Activity | The expected answer is the data below, printed verbatim without its pictures.

Information given |
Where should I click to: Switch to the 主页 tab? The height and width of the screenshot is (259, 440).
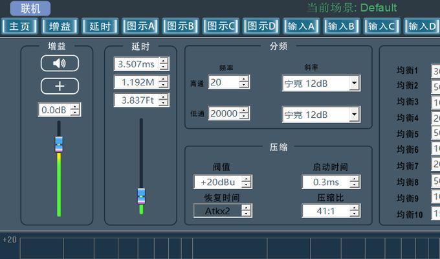point(19,27)
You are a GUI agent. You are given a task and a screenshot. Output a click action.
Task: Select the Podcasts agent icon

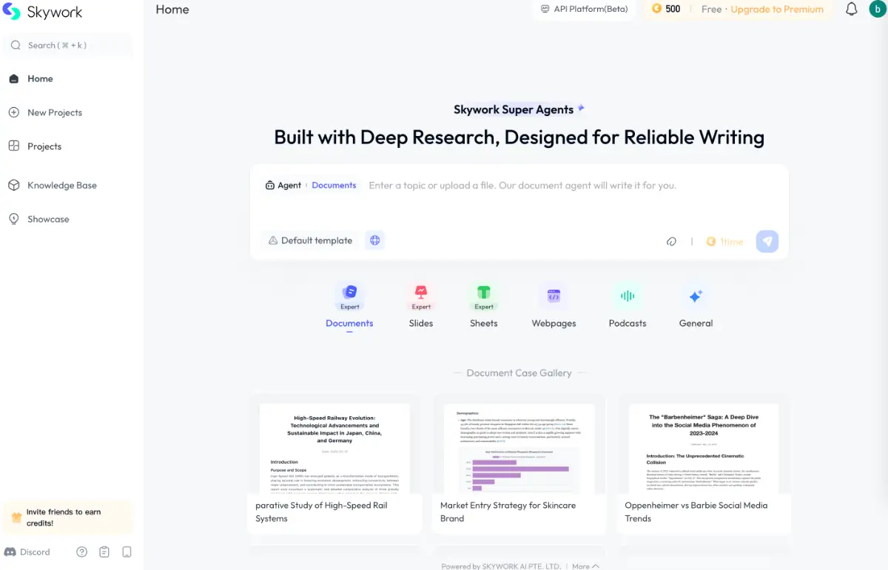tap(627, 294)
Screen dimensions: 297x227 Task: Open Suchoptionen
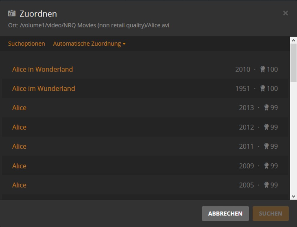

Solution for this problem |
Where should I click to: Switch to the 主页 tab? The height and width of the screenshot is (259, 440).
point(19,27)
You are a GUI agent. You are given a task and a screenshot. Output a click action.
Task: Select the Podcasts agent icon

tap(627, 294)
Screen dimensions: 297x227 Task: Open Suchoptionen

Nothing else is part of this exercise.